He lifted Evering’s paper again, this time trying to create in his mind a dialogue with the scholar about his comet, like those Duncan had conducted with his medical professors in his prior life. Evering had been a man of science, and Duncan probably had more scientific training than any other man on board. The professor would open his journal and show the other pages of notes and maps; he would speak of the old records he had found that supported his predictions about the comet; he would—
Duncan suddenly closed his hand around the paper and grinned. It wasn’t the comet.

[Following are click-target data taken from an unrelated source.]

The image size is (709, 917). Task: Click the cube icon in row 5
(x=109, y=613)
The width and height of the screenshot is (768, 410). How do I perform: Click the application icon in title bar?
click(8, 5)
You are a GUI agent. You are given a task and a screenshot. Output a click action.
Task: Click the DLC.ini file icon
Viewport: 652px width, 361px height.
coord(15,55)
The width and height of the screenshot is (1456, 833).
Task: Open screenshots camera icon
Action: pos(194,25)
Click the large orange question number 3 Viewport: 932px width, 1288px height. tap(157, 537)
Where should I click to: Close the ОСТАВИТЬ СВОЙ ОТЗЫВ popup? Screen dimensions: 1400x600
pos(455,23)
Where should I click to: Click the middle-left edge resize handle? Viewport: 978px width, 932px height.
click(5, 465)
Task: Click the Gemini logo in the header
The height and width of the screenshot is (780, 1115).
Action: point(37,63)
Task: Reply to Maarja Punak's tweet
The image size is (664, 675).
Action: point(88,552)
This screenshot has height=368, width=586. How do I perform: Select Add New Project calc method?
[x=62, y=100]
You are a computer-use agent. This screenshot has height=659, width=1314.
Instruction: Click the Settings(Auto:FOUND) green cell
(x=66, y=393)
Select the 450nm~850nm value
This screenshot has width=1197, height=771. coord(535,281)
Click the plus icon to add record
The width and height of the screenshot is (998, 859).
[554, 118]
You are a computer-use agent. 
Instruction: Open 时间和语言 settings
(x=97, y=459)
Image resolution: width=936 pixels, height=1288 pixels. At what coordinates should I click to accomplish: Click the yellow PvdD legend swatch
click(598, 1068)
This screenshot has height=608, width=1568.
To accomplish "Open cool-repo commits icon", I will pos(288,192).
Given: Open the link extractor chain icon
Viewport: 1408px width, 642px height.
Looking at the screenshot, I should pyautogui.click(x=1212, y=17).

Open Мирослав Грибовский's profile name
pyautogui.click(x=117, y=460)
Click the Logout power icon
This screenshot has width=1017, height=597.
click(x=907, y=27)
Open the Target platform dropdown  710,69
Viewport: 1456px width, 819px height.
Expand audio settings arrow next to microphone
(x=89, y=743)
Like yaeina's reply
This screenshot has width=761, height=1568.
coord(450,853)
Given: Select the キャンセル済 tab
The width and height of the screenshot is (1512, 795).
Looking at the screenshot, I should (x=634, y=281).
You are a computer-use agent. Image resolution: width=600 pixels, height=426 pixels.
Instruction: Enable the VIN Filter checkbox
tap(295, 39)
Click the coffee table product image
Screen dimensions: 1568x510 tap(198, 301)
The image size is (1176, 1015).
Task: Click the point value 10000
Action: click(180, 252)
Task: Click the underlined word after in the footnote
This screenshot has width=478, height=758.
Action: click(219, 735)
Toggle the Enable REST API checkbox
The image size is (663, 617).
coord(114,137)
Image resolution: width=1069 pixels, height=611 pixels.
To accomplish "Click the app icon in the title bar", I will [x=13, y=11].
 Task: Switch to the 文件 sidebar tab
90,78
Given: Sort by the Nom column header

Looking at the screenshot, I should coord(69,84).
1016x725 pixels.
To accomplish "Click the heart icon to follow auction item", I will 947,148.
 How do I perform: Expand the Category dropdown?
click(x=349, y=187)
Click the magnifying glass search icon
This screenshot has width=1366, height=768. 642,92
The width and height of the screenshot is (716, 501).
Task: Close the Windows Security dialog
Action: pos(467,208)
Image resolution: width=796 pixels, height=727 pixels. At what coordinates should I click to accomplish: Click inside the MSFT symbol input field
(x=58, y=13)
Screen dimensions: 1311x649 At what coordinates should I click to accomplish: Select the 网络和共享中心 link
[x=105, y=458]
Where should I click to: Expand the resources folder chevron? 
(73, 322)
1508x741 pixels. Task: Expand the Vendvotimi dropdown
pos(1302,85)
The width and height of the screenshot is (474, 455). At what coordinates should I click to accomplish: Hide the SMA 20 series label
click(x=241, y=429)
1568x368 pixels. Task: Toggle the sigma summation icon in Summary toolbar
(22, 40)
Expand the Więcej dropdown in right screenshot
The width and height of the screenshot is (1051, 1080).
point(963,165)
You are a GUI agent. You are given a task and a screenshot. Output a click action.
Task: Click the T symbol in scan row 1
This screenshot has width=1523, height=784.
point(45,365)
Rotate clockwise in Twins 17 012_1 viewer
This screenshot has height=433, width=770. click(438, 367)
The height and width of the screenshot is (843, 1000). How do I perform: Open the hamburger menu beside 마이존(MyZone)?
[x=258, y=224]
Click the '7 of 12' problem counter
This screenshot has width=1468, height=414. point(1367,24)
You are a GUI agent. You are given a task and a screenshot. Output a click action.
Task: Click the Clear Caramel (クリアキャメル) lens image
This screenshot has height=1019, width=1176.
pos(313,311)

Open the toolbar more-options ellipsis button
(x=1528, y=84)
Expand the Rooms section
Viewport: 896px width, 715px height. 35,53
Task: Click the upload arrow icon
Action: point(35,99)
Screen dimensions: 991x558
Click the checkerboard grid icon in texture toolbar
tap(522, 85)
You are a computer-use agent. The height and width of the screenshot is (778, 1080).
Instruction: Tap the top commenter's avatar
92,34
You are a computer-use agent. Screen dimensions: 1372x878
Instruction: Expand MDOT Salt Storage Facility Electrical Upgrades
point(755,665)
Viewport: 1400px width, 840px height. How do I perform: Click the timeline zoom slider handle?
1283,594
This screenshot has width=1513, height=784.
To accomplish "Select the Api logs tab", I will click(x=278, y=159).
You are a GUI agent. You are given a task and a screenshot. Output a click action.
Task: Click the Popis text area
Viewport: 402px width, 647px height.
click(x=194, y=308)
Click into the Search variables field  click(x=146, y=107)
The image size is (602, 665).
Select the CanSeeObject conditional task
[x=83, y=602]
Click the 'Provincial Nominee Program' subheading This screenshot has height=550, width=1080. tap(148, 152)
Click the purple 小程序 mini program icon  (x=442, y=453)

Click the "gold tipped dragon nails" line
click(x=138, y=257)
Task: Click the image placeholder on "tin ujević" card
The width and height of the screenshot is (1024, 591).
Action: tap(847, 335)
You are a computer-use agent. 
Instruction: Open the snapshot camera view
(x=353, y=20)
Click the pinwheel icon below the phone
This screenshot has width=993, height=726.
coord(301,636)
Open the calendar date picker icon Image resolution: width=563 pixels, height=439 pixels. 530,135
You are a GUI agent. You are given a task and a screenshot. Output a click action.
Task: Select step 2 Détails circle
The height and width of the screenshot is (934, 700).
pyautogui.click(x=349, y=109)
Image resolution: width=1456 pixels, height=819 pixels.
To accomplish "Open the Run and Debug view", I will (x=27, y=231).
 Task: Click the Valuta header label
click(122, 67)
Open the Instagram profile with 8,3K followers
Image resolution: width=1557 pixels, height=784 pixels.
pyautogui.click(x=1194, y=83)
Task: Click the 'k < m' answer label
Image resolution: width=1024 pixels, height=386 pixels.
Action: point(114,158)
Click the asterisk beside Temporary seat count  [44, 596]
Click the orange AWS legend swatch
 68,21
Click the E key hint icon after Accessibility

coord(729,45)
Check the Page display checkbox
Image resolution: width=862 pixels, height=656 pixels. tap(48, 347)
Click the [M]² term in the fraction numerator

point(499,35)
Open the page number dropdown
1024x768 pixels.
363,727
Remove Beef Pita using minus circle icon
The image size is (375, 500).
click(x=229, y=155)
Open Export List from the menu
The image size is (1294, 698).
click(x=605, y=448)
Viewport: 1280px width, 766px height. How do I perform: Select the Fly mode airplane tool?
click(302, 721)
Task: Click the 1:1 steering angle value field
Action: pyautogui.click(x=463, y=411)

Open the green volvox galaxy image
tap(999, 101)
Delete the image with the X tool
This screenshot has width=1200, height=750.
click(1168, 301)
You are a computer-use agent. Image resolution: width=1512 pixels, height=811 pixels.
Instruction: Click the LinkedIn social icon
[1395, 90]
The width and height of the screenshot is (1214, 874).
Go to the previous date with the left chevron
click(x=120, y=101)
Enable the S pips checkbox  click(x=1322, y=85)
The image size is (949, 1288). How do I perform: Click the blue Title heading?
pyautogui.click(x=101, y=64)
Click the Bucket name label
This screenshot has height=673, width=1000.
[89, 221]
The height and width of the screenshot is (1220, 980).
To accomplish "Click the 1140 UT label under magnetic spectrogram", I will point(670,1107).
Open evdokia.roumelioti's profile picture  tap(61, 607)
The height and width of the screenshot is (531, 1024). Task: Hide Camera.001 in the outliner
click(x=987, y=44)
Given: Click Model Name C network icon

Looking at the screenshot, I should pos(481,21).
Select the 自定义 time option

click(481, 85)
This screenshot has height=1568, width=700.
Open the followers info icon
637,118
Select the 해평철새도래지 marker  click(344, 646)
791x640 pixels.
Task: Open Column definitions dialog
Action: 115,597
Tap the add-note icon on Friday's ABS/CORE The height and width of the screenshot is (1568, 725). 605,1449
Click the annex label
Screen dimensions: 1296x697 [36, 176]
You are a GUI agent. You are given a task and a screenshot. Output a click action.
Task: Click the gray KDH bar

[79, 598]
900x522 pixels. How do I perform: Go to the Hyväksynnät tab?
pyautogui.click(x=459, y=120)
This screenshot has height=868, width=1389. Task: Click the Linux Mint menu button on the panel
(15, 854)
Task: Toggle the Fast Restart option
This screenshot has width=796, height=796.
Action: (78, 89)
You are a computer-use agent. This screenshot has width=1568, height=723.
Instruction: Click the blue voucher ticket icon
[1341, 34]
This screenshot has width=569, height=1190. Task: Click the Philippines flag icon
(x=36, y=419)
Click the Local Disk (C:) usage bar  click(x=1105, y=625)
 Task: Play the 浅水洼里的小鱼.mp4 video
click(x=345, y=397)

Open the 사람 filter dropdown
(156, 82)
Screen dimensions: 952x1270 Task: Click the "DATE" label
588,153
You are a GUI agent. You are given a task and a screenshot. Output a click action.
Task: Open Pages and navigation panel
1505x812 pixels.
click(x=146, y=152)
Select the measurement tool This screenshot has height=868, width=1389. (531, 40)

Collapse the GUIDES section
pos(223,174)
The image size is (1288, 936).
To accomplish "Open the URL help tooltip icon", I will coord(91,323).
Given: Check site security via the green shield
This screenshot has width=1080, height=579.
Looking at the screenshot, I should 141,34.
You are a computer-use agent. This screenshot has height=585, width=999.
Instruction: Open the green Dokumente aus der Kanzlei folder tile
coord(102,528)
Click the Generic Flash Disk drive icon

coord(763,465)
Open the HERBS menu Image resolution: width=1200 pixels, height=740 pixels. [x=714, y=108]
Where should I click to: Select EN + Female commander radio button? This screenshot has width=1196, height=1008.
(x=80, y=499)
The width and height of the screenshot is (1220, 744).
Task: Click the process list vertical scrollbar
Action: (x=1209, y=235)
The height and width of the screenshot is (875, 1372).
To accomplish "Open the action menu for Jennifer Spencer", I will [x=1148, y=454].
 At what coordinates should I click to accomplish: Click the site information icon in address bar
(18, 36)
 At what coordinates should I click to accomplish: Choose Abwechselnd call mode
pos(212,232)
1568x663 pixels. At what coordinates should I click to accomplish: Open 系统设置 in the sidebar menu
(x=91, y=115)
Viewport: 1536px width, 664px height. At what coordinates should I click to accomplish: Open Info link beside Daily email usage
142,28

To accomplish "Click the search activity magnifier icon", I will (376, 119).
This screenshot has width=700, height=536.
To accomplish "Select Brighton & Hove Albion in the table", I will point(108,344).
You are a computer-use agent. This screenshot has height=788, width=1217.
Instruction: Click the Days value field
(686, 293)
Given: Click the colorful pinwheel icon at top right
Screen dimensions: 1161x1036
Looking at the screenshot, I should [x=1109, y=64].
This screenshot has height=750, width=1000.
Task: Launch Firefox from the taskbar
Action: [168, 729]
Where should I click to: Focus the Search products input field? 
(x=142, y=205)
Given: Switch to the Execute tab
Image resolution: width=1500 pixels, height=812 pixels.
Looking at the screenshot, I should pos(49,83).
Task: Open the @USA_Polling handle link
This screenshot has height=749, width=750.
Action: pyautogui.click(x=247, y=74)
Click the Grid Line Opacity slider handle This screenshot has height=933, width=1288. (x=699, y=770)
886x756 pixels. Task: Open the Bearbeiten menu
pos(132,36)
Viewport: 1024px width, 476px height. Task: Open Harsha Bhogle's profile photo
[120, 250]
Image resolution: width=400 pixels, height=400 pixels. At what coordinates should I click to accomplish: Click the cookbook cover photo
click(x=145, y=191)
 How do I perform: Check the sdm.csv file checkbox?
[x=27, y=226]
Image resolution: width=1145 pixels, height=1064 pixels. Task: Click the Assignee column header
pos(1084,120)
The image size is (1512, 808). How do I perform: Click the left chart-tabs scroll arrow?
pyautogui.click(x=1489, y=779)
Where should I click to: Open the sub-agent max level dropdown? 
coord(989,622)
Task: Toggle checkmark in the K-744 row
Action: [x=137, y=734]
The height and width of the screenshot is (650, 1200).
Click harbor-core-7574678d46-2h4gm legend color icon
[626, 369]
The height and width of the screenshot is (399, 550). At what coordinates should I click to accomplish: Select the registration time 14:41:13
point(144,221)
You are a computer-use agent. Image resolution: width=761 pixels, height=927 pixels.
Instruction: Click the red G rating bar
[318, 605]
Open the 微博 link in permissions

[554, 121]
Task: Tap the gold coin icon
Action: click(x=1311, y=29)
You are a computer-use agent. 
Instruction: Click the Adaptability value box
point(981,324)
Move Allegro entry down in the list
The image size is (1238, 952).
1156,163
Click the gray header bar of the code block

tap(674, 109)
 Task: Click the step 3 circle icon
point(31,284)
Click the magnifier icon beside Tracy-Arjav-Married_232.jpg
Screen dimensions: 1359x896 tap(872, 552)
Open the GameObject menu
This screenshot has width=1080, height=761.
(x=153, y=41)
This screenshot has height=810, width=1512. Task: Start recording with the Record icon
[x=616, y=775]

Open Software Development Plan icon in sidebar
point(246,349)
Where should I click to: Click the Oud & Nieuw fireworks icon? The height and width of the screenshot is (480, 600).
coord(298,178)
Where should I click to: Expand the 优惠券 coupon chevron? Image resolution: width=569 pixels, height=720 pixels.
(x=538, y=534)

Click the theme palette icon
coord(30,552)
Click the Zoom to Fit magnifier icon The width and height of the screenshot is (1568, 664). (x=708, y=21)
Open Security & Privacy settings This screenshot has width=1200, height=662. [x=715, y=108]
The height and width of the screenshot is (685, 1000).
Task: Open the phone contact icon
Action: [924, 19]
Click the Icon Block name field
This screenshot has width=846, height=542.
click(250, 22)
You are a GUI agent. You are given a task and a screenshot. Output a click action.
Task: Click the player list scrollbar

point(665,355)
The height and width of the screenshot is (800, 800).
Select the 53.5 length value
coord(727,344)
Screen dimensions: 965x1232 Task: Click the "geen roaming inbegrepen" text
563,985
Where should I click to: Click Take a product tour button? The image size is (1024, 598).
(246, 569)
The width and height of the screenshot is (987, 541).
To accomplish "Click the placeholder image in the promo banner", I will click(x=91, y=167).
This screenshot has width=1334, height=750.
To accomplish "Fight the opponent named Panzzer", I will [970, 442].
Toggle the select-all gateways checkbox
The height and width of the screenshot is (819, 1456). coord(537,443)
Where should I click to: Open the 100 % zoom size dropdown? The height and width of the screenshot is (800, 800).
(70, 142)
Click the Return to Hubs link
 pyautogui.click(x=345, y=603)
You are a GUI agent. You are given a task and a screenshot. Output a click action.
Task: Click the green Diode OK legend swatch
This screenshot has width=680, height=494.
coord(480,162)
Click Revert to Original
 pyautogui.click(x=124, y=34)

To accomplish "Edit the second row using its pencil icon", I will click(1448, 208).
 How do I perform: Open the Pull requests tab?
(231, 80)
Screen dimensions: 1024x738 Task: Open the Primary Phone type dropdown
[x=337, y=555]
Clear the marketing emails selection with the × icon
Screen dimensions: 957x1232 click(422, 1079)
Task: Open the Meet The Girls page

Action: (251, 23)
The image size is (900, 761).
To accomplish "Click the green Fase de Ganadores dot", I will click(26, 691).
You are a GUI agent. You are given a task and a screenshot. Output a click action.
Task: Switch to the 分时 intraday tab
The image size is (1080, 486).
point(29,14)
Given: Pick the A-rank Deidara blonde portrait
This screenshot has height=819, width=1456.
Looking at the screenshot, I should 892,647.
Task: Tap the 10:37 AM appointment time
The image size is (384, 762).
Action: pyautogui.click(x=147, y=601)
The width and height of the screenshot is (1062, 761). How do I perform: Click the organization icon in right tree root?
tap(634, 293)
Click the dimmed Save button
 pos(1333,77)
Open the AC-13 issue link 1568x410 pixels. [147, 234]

Heed how Evering explains his comet,
Adam had said.
The journal.
Adam would know Evering would inevitably show him the journal. And in the journal would lie other secrets. It wasn’t what the comet meant that mattered, but what was with the comet, the other pages inscribed during the past few weeks.
Food came twice a day, consisting each time of one of the small loaves, hard as planks, or a square of the worm-pocked ship’s biscuit, sometimes with a spoiled apple or scrap of salt pork. Duncan slept, warm and dry thanks to the blanket Lister had provided, futilely trying every few hours to engage Flora in conversation. The madwoman acknowledged him only with her unintelligible chants. “Take the skin you are,” she blurted out once, like a cry of pain, the only English words she had uttered since Duncan’s first hours in the cell. Her speech had become hollow and slow, sometimes slurred, as if she were distracted, even drunk, all proof that if she were not
already mad, she was quickly progressing to madness. Sometimes, without speaking, she thrust her arm out and flailed the air, clutching his fingertips when he responded with his own hand. Each time, they stayed locked in the strange intimacy for several minutes, listening to each other breathe, never seeing each other’s face. The few times Duncan tried to speak while holding her fingers she always withdrew. Flora had killed her child, and whether she had known before, Arnold had made it clear that she was going to a certain, agonizing death. Duncan recognized the symptoms even through the darkness. She had already started her dying, the gradual, agonizing way that Adam Munroe had died.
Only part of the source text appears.